Joyce si definiva «sospettoso, solitario, insoddisfatto e orgoglioso» ed era vero.
Carattere difficile il suo: era metodico (tutte le sere alle 21 cenava sempre allo stesso ristorante), cocciuto e sprezzante (agli eventi mondani rimaneva ostinatamente silenzioso, limitandosi a rispondere con dei laconici “sì” o “no” alle domande degli imbarazzati interlocutori), profondo conoscitore ed amante di Dante che recitava platealmente in italiano e a memoria (ma solo quando era ubriaco).
Fu anche un accanito fumatore, sofferente di diabete, reumatismi articolari acuti e delirium tremens, affetto da incontrollate fobie per topi, cani e temporali (da bambino quando sentiva i tuoni si rinchiudeva negli armadi e da adulto urlava torcendosi le mani), vittima di un’insonnia incurabile di notte e di allucinazioni uditive di giorno.
La sua esistenza fu costellata da sofferenze fisiche e spirituali (gli morirono giovanissimi cinque dei suoi nove fratelli), ma la causa principale della sua angoscia era la grave forma di schizofrenia di cui soffriva sua figlia Lucia, rinchiusa, per queste gravi turbe mentali, nella Clinica psichiatrica di Zurigo da dove praticamente non uscirà mai.
Come se non bastasse, Joyce subì ben 12 interventi chirurgici agli occhi per cercare di debellare una pervicace congiuntivite che lo tormenterà tutta la Vita e per la quale spesso lo si vede ritratto con una benda agli occhi.
Nell’Aprile del 1923, a 41 anni, si vide asportare tutti i denti, perché considerati dai medici i focolai responsabili della grave e ostinata infezione agli occhi.
Ma tutti questi gravissimi problemi non gli impedirono di creare capolavori: “Gente di Dublino”, “Ritratto dell’Artista da giovane” (conosciuto in Italia come “Dedalus”), “Ulisse”, “Finnegans Wake” non sempre accolti con entusiasmo da pubblico e critici, cosa che gli procurava rabbia e frustrazione.
L’uso caleidoscopico che Joyce praticò dello stream of consciousness, il flusso di coscienza, ovvero la libera e alogica rappresentazione dei pensieri, una colata lavica di ricordi/sensazioni/citazioni/allusioni, scompaginò tutta l’organizzazione sintattica e sistematica della grammatica narrativa tradizionale e diede impulso a nuove correnti e a nuove costruzioni narrative.

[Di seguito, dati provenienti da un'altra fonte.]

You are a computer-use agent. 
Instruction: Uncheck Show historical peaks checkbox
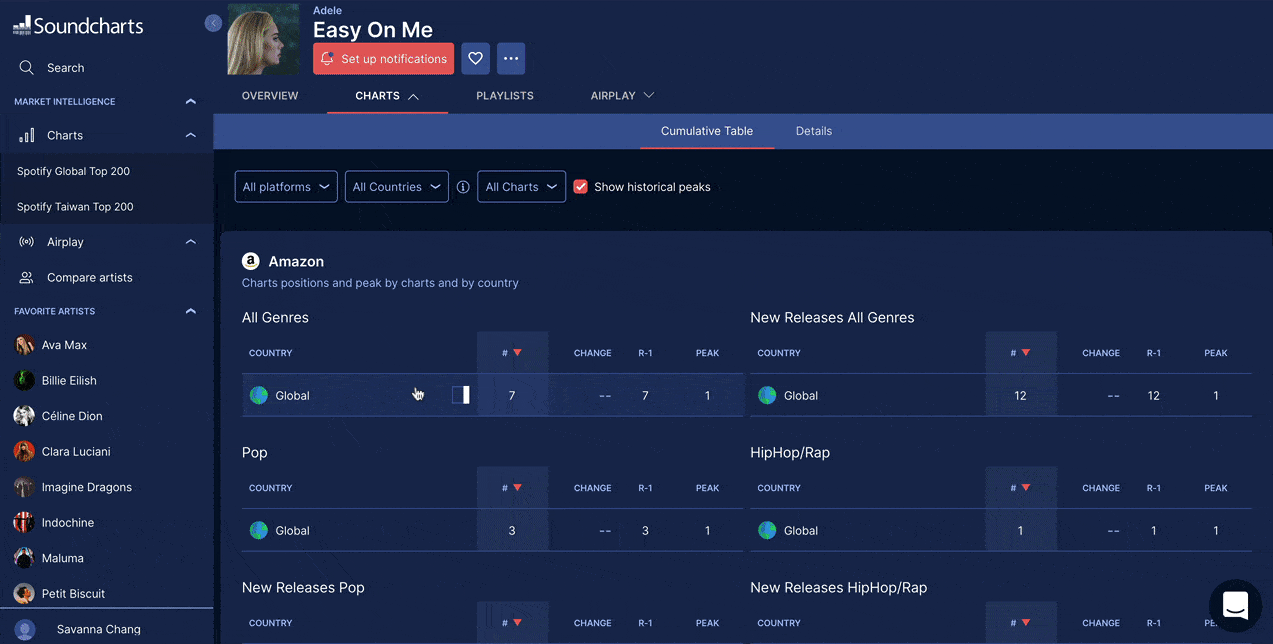(x=580, y=187)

Umberto Eco coniò per lui il termine di finneghismi per indicare la splendida, irriverente, giocosa inventiva linguistica di Joyce che si divertiva ad inventare termini nuovi, come ad esempio “oromogio”, ovvero un orologio che suonava solo nelle ore tristi.
Insieme alla sua amata Nora, venne a vivere in Italia: dapprima a Trieste, dove strinse amicizia con Italo Svevo ed Ezra Pound e poi per qualche mese a Roma (abitarono un appartamento in via Frattina) come impiegato di banca per poi far ritorno nuovamente a Trieste, città che ebbe sempre nel cuore.
Da qui si trasferirono a Parigi (dove rimasero vent’anni) ed infine, alla fine del 1940, a Zurigo.
Qui l’11 Gennaio 1941 James si sentì male: perforazione gastrica fu la diagnosi.
Lo trasportarono d’urgenza in una clinica per sottoporlo ad un ennesimo intervento chirurgico, cui egli si oppose con tutte le sue forze, convinto che non si sarebbe risvegliato dall’anestesia.
Si risvegliò, Joyce, guardò sorridendo la sua Nora e poi entrò in coma irreversibile.
Morirà 2 giorni dopo, il 13 gennaio, a 59 anni.